Extracted records:
Start of Block

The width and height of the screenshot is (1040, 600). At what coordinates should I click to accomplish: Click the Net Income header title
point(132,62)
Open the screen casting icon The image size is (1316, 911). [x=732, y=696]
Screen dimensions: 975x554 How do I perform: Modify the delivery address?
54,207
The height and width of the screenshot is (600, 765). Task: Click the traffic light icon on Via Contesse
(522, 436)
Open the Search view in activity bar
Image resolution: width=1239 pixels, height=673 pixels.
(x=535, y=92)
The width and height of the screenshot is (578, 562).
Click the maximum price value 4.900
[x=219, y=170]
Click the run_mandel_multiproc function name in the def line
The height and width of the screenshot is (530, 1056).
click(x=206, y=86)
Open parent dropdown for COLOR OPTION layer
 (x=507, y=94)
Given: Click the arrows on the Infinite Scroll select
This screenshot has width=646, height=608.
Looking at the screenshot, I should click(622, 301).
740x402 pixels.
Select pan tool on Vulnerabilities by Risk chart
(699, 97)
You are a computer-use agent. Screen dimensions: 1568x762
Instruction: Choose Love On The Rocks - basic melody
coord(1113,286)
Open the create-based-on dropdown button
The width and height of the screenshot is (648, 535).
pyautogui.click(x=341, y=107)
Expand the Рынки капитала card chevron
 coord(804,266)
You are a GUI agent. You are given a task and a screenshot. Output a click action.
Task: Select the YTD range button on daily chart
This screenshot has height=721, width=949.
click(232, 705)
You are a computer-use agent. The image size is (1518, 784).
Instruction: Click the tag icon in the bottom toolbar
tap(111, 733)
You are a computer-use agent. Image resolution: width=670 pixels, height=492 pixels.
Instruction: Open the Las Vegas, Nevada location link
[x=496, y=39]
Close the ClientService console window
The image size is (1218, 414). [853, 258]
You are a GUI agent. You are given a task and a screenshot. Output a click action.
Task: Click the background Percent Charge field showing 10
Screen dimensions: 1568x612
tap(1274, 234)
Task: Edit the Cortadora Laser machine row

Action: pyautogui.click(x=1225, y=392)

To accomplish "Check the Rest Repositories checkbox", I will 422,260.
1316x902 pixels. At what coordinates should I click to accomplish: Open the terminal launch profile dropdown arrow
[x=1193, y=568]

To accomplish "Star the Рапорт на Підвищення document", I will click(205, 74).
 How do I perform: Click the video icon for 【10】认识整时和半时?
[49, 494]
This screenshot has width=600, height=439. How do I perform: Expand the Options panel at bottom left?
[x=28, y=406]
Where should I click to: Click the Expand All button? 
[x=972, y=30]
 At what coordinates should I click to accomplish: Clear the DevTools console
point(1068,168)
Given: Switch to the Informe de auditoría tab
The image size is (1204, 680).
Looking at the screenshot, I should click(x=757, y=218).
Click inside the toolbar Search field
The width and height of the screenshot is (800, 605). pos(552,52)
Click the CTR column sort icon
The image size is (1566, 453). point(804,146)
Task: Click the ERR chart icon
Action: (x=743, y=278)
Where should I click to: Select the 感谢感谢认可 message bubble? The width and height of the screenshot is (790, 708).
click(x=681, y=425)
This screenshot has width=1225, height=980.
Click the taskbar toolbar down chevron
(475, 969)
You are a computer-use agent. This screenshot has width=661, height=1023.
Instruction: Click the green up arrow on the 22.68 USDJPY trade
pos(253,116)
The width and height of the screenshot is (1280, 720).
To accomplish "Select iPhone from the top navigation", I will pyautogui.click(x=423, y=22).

End of Block

(How to complete this task): Spot every line in the entries that includes the word "will", and copy each one out.

(Result for this exercise):
To accomplish "Check the Rest Repositories checkbox", I will 422,260.
To accomplish "Star the Рапорт на Підвищення document", I will click(205, 74).
To accomplish "Select iPhone from the top navigation", I will pyautogui.click(x=423, y=22).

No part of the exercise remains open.